[Record extracts — start]

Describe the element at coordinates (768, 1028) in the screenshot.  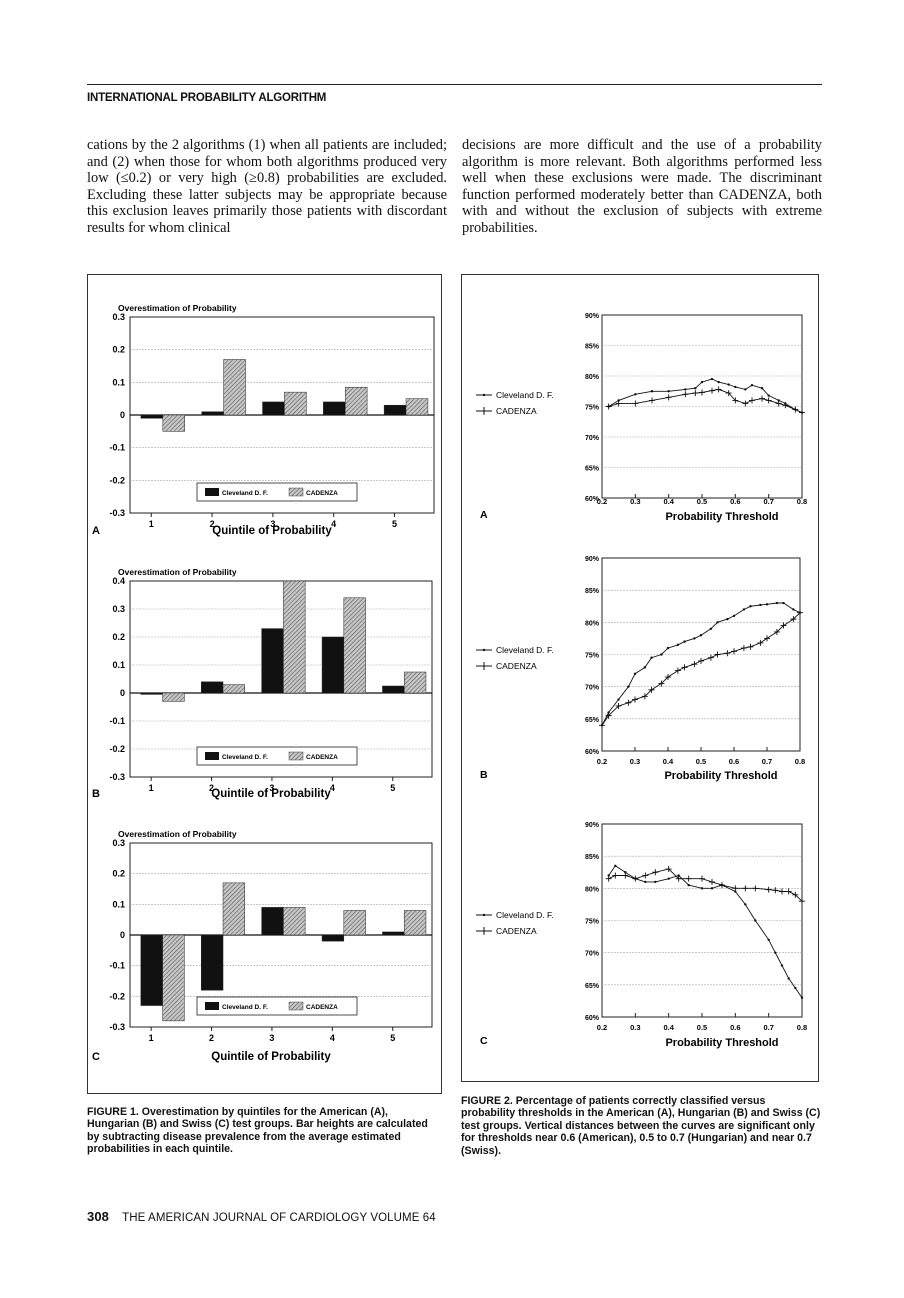
I see `x-tick-label: 0.7` at that location.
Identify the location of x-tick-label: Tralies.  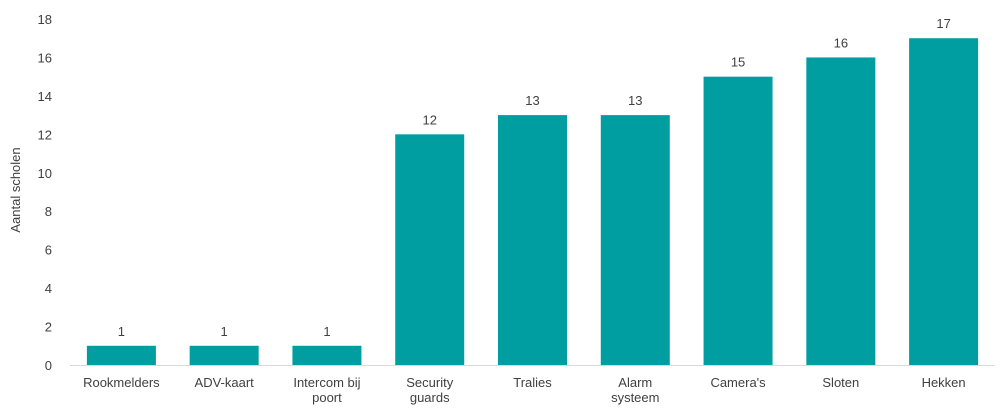
(532, 382).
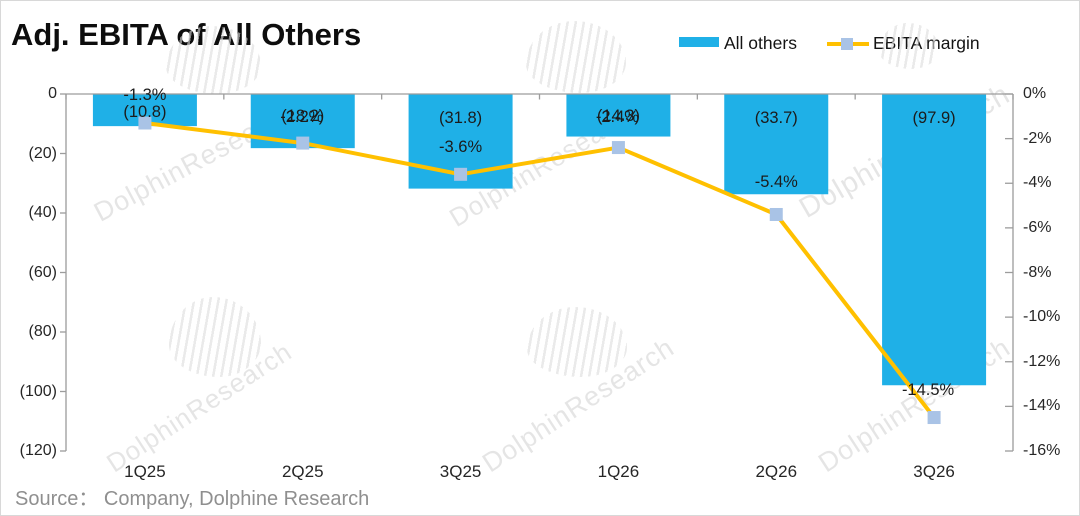  Describe the element at coordinates (461, 174) in the screenshot. I see `margin-marker-3Q25` at that location.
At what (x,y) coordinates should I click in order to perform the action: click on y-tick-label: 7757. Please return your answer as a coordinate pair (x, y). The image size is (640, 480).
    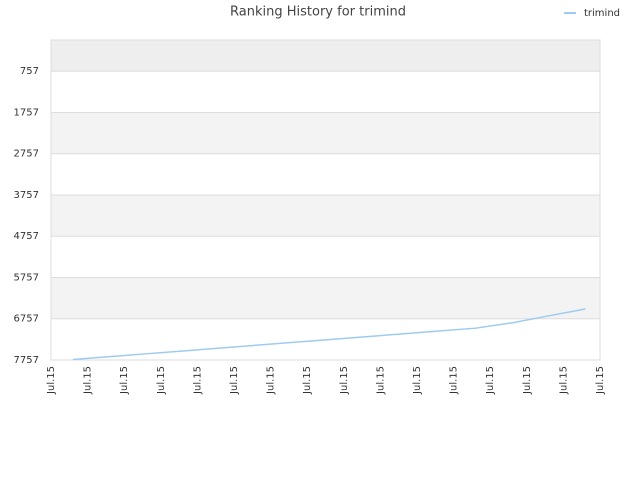
    Looking at the image, I should click on (26, 360).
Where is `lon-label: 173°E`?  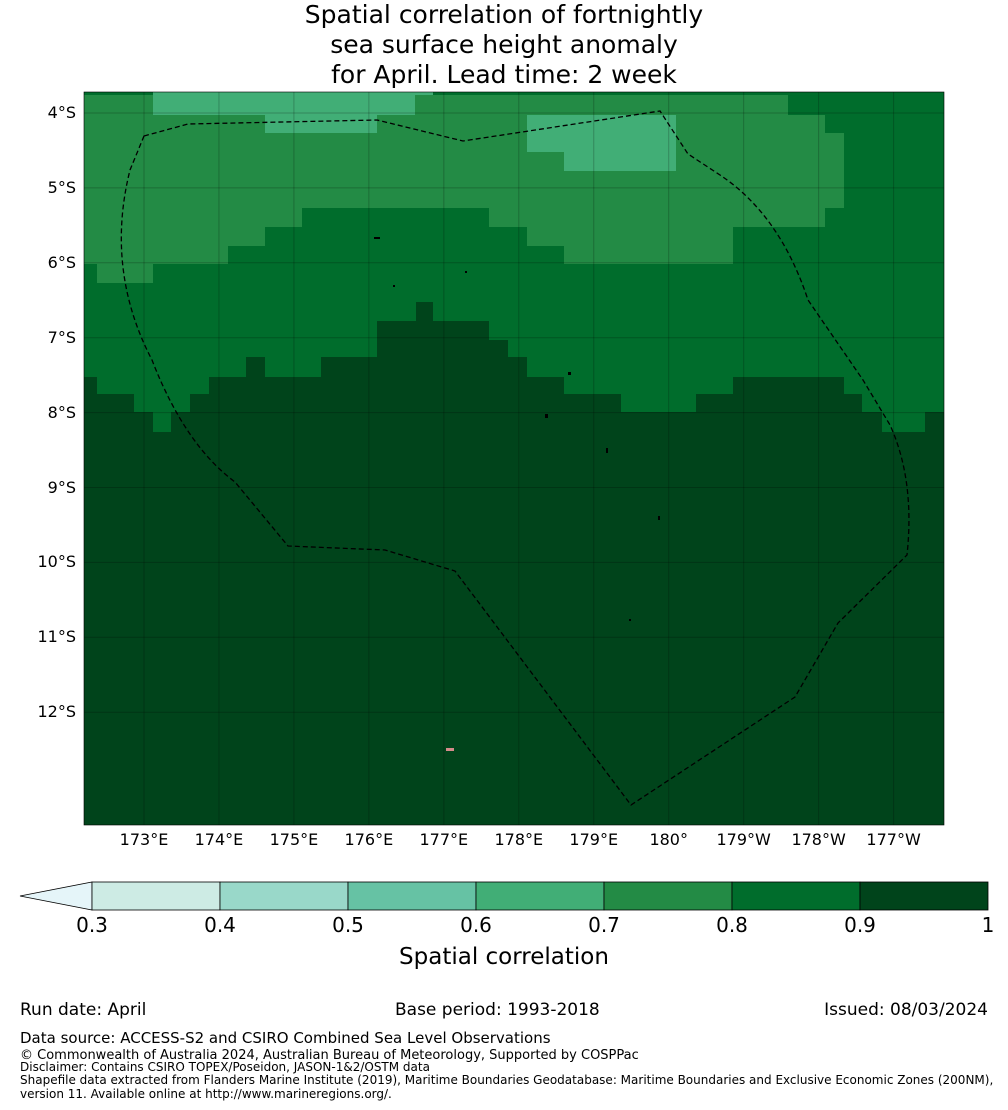
lon-label: 173°E is located at coordinates (144, 840).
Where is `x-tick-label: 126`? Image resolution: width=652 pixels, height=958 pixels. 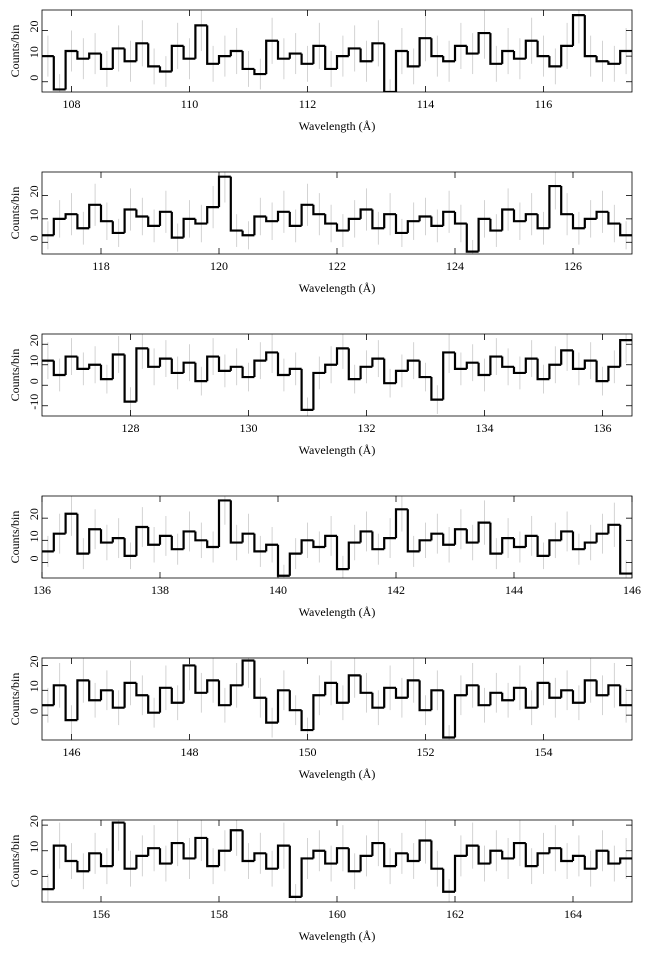
x-tick-label: 126 is located at coordinates (573, 266).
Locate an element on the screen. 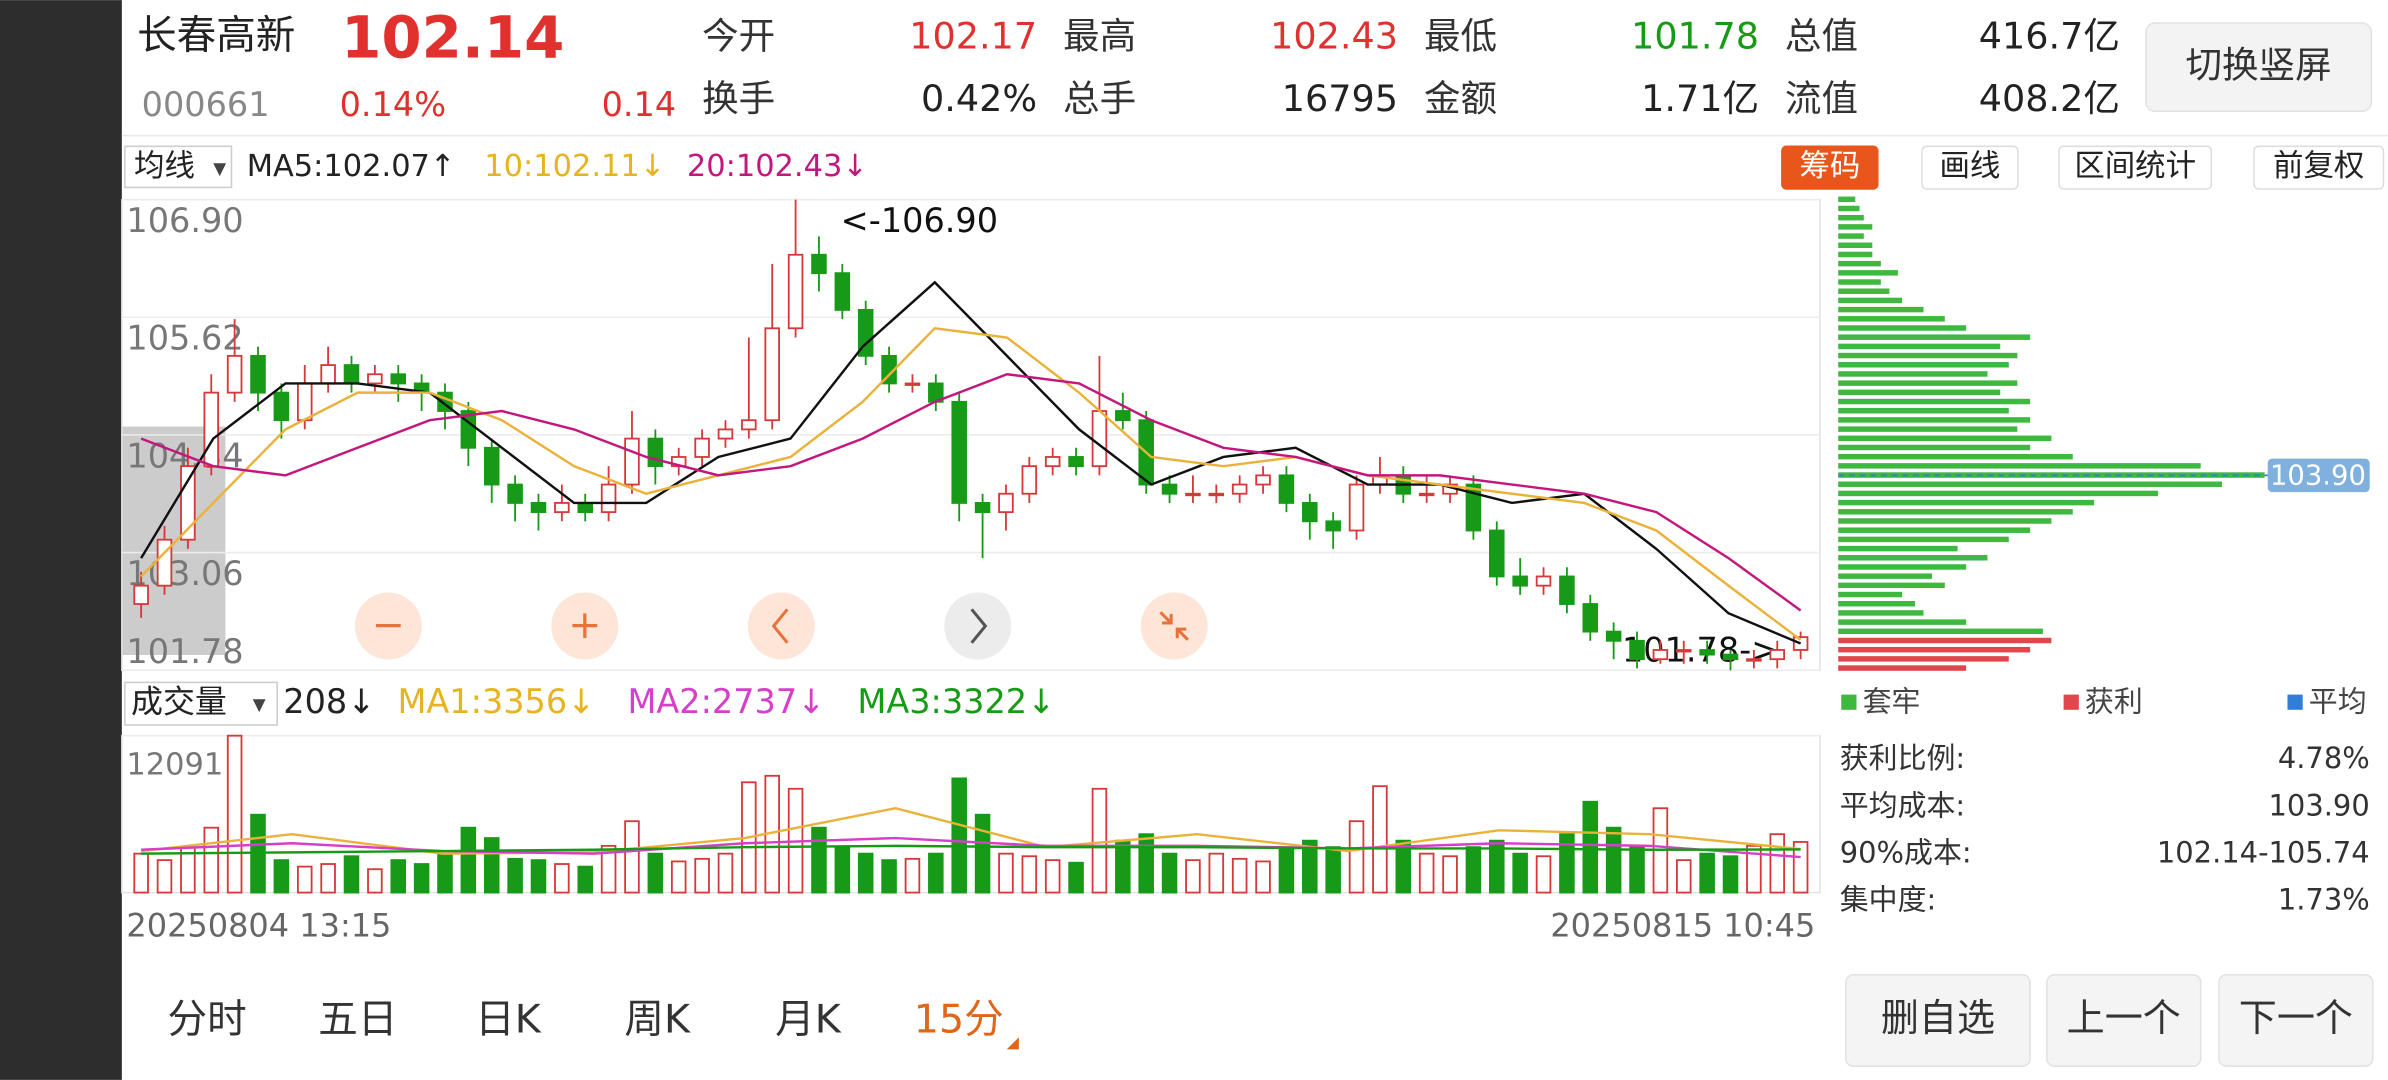 The width and height of the screenshot is (2388, 1080). reset-button is located at coordinates (1174, 626).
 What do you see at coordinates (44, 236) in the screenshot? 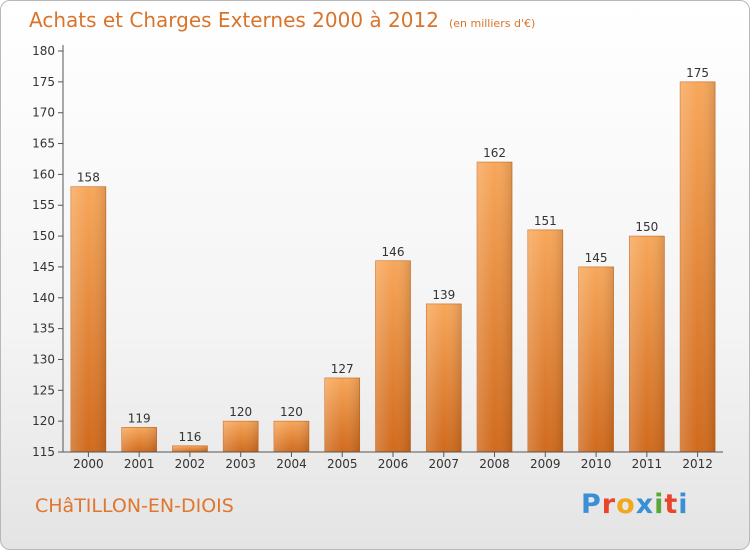
I see `y-tick-label: 150` at bounding box center [44, 236].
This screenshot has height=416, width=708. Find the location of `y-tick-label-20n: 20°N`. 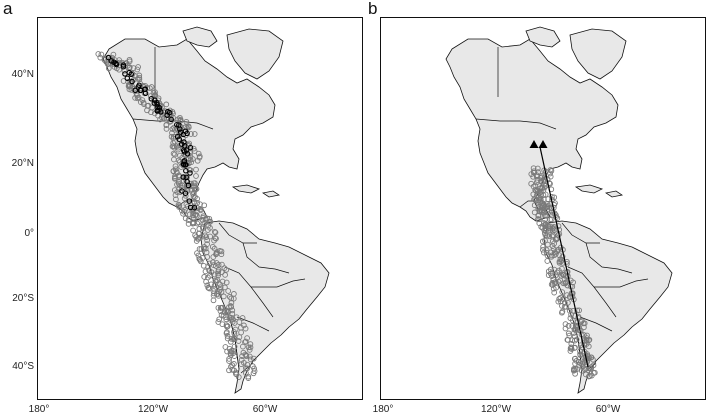

y-tick-label-20n: 20°N is located at coordinates (22, 164).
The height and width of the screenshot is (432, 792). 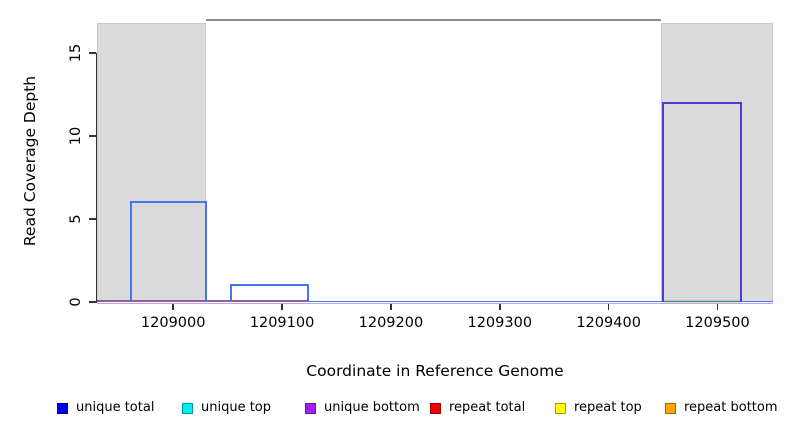 I want to click on legend-label: unique top, so click(x=236, y=408).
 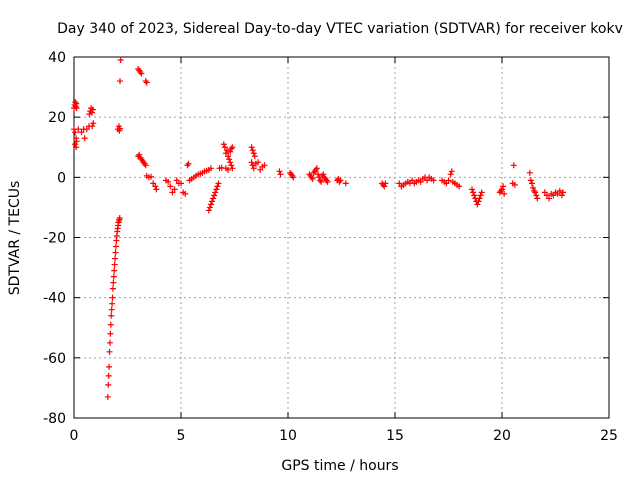 What do you see at coordinates (15, 238) in the screenshot?
I see `y-axis-label: SDTVAR / TECUs` at bounding box center [15, 238].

[Record extracts — finish]

[Exercise description]:
Write out everything in the data from the line containing "Identify the location" down to the line containing "x-tick-label: 126 is", both included, as a numbered list. Skip blank lines and omit the pictures.

[Response to the exercise]:
1. Identify the location of x-tick-label: Tralies.  
2. (532, 382).
3.   Describe the element at coordinates (461, 174) in the screenshot. I see `margin-marker-3Q25` at that location.
4. At what (x,y) coordinates should I click in order to perform the action: click on y-tick-label: 7757. Please return your answer as a coordinate pair (x, y). The image size is (640, 480).
5.     Looking at the image, I should click on (26, 360).
6. Where is `lon-label: 173°E`?  
7. lon-label: 173°E is located at coordinates (144, 840).
8. Where is `x-tick-label: 126`? Image resolution: width=652 pixels, height=958 pixels. 
9. x-tick-label: 126 is located at coordinates (573, 266).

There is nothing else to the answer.